====== THE RECORDS

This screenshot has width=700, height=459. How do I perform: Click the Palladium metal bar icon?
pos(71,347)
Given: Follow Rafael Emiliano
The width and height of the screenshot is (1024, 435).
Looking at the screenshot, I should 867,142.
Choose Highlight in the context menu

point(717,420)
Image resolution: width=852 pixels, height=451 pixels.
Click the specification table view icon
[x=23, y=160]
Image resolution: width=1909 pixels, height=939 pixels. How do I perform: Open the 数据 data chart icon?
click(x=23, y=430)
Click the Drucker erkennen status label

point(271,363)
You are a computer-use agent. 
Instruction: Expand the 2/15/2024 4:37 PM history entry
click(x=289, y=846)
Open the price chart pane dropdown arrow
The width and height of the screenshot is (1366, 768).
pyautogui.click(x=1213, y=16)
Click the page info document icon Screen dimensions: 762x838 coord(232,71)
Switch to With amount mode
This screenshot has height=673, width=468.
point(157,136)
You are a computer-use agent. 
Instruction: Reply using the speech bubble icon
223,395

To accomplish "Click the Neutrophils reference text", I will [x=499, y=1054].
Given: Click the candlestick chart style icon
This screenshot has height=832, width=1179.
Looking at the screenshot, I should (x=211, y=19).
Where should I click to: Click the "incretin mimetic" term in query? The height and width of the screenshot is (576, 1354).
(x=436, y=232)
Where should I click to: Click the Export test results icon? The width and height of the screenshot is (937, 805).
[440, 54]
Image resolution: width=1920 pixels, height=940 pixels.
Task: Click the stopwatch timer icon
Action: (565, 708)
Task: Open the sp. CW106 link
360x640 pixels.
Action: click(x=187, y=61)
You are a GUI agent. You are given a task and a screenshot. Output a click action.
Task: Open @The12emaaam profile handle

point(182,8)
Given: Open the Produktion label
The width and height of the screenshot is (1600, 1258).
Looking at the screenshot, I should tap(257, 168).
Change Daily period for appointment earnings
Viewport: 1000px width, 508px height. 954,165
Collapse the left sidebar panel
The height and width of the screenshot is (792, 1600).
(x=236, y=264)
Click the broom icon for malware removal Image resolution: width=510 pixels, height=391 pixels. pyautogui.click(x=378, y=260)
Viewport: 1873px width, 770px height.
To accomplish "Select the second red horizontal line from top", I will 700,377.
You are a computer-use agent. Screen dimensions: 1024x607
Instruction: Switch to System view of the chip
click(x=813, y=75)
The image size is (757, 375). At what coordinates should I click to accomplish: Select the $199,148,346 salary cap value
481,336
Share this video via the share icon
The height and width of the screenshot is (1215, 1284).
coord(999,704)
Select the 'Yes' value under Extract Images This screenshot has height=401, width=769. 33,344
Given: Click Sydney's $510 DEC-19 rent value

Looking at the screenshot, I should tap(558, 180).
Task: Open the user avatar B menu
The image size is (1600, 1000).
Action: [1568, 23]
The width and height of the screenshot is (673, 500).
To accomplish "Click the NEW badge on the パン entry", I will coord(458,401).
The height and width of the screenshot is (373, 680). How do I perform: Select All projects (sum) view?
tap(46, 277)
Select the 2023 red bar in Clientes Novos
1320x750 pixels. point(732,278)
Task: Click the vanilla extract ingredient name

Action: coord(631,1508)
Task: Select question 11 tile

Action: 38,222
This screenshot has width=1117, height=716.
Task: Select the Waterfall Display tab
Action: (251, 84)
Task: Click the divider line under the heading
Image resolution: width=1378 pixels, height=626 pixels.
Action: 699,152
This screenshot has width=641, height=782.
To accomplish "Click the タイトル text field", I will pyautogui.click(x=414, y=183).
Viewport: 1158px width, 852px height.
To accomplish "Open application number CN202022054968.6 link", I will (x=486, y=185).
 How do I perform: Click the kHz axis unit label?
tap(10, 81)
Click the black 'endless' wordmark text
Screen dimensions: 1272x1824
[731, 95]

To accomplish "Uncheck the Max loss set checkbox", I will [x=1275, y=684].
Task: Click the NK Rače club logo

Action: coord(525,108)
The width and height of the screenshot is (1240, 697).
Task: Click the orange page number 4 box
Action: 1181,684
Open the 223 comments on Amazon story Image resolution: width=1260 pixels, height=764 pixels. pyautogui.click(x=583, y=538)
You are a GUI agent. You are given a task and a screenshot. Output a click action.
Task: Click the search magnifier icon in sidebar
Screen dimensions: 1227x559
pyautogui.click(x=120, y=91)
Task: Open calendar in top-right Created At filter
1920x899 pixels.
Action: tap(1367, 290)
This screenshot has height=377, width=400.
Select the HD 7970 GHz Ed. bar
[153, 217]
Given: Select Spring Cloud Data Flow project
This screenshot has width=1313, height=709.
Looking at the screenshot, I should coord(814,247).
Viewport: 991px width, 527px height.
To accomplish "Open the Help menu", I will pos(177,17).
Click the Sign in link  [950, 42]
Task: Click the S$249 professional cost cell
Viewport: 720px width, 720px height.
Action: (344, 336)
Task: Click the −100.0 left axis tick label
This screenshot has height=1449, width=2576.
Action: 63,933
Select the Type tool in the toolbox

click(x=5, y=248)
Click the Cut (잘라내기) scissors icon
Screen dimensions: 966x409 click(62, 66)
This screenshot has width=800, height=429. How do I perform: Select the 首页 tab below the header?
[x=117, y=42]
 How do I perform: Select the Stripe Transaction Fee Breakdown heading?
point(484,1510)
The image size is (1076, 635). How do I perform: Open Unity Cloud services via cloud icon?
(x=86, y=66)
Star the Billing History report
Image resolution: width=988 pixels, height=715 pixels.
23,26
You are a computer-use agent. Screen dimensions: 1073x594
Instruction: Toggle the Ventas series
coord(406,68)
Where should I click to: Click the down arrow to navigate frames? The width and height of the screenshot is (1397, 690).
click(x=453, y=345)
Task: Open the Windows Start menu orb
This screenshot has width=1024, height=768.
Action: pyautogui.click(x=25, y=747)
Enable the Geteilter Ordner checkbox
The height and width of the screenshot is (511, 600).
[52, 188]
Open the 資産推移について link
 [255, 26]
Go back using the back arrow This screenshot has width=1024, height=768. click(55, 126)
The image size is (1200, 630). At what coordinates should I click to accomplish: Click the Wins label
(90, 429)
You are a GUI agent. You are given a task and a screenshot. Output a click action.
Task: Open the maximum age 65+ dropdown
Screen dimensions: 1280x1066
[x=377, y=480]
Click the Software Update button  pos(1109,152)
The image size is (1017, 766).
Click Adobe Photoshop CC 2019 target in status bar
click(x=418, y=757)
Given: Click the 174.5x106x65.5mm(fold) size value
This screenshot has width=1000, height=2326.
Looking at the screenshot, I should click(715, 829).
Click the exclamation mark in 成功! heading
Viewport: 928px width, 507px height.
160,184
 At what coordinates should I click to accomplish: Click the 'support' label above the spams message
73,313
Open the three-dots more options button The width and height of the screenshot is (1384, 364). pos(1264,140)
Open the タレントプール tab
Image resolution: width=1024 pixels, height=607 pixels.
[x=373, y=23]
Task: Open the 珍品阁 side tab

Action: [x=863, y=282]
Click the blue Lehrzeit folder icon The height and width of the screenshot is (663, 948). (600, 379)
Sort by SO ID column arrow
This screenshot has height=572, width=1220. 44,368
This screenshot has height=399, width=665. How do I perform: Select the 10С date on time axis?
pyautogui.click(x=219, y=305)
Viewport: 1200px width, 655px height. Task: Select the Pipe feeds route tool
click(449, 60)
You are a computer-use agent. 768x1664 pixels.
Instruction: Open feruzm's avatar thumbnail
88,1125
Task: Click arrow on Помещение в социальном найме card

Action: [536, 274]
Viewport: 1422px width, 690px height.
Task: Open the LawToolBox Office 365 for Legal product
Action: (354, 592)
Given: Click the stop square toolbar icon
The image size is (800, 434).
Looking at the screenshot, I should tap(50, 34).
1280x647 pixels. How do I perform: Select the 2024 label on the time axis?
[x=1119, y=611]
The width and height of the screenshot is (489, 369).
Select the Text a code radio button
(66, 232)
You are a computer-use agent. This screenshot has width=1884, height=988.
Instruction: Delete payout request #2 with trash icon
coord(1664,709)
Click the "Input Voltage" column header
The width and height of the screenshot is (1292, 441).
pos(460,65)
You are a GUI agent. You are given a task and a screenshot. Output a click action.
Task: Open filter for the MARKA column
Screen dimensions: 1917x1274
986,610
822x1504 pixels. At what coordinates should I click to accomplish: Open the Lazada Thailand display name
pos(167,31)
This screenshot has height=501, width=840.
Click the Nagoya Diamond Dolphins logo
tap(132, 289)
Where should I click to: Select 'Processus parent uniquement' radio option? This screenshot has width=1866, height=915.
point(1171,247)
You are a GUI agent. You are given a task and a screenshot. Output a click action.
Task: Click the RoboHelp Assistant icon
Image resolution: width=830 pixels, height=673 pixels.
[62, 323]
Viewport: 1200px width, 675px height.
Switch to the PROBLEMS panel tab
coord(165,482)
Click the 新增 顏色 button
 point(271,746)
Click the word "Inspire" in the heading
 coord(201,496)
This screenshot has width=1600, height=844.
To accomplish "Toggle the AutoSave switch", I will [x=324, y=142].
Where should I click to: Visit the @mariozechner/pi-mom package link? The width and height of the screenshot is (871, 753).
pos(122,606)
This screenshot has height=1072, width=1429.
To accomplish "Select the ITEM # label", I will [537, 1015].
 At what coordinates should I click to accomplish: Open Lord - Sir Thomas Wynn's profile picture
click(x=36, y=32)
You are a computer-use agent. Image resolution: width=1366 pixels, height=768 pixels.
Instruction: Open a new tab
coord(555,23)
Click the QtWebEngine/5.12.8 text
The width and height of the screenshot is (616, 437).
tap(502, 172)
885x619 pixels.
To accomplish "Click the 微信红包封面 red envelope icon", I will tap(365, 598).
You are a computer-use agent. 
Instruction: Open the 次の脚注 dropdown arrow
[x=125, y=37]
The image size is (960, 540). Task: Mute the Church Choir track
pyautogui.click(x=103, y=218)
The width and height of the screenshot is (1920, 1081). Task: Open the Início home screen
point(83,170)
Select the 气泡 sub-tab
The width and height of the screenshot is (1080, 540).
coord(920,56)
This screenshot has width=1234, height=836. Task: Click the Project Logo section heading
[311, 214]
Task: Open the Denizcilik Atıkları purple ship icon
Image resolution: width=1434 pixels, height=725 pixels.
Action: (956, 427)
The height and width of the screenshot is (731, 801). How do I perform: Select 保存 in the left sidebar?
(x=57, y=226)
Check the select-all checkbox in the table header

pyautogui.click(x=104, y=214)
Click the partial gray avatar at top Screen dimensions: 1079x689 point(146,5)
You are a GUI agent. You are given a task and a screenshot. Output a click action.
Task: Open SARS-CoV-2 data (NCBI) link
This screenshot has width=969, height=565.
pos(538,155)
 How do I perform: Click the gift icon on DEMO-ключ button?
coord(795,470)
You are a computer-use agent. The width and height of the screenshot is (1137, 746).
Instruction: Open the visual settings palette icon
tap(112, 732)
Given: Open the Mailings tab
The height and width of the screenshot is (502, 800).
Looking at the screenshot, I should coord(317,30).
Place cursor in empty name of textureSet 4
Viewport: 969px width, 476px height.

============

__HOW TO COMPLETE THIS TASK__
Write only the number of lines in the data above that include "filter".

__COMPLETED EXERCISE__
2